%%

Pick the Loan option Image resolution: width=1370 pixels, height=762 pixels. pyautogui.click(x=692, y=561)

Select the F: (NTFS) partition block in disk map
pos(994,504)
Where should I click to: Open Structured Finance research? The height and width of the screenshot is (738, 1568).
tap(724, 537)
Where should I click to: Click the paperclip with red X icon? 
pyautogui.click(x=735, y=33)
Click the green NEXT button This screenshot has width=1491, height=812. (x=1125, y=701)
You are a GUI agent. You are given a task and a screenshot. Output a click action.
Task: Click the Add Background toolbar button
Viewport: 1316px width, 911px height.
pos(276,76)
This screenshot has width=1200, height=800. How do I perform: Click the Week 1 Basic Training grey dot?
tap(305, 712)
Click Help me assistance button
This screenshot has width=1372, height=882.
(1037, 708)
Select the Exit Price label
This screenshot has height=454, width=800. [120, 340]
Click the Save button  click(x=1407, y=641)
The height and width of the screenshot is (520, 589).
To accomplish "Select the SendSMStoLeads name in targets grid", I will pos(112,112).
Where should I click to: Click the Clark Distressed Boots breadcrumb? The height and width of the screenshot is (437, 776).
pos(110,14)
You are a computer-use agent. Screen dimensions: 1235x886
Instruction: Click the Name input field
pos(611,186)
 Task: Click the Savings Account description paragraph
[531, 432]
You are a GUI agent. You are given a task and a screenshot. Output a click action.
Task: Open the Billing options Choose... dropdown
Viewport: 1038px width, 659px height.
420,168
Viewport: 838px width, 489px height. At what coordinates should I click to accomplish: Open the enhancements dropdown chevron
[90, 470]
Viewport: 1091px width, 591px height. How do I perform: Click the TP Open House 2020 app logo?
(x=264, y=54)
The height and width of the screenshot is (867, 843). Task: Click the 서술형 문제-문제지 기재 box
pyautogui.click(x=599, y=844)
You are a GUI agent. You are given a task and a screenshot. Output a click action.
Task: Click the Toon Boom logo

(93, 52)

%%

◆ REQUIRED ACTION ◆
Retype everything in the material above exactly.

◆ RESULT OF THE TASK ◆
Pick the Loan option Image resolution: width=1370 pixels, height=762 pixels. pyautogui.click(x=692, y=561)

Select the F: (NTFS) partition block in disk map
pos(994,504)
Where should I click to: Open Structured Finance research? The height and width of the screenshot is (738, 1568).
tap(724, 537)
Where should I click to: Click the paperclip with red X icon? 
pyautogui.click(x=735, y=33)
Click the green NEXT button This screenshot has width=1491, height=812. (x=1125, y=701)
You are a GUI agent. You are given a task and a screenshot. Output a click action.
Task: Click the Add Background toolbar button
Viewport: 1316px width, 911px height.
pos(276,76)
This screenshot has width=1200, height=800. How do I perform: Click the Week 1 Basic Training grey dot?
tap(305, 712)
Click Help me assistance button
This screenshot has width=1372, height=882.
(1037, 708)
Select the Exit Price label
This screenshot has height=454, width=800. [120, 340]
Click the Save button  click(x=1407, y=641)
The height and width of the screenshot is (520, 589).
To accomplish "Select the SendSMStoLeads name in targets grid", I will pos(112,112).
Where should I click to: Click the Clark Distressed Boots breadcrumb? The height and width of the screenshot is (437, 776).
pos(110,14)
You are a computer-use agent. Screen dimensions: 1235x886
Instruction: Click the Name input field
pos(611,186)
 Task: Click the Savings Account description paragraph
[531, 432]
You are a GUI agent. You are given a task and a screenshot. Output a click action.
Task: Open the Billing options Choose... dropdown
Viewport: 1038px width, 659px height.
420,168
Viewport: 838px width, 489px height. At what coordinates should I click to accomplish: Open the enhancements dropdown chevron
[90, 470]
Viewport: 1091px width, 591px height. How do I perform: Click the TP Open House 2020 app logo?
(x=264, y=54)
The height and width of the screenshot is (867, 843). Task: Click the 서술형 문제-문제지 기재 box
pyautogui.click(x=599, y=844)
You are a GUI agent. You are given a task and a screenshot. Output a click action.
Task: Click the Toon Boom logo

(93, 52)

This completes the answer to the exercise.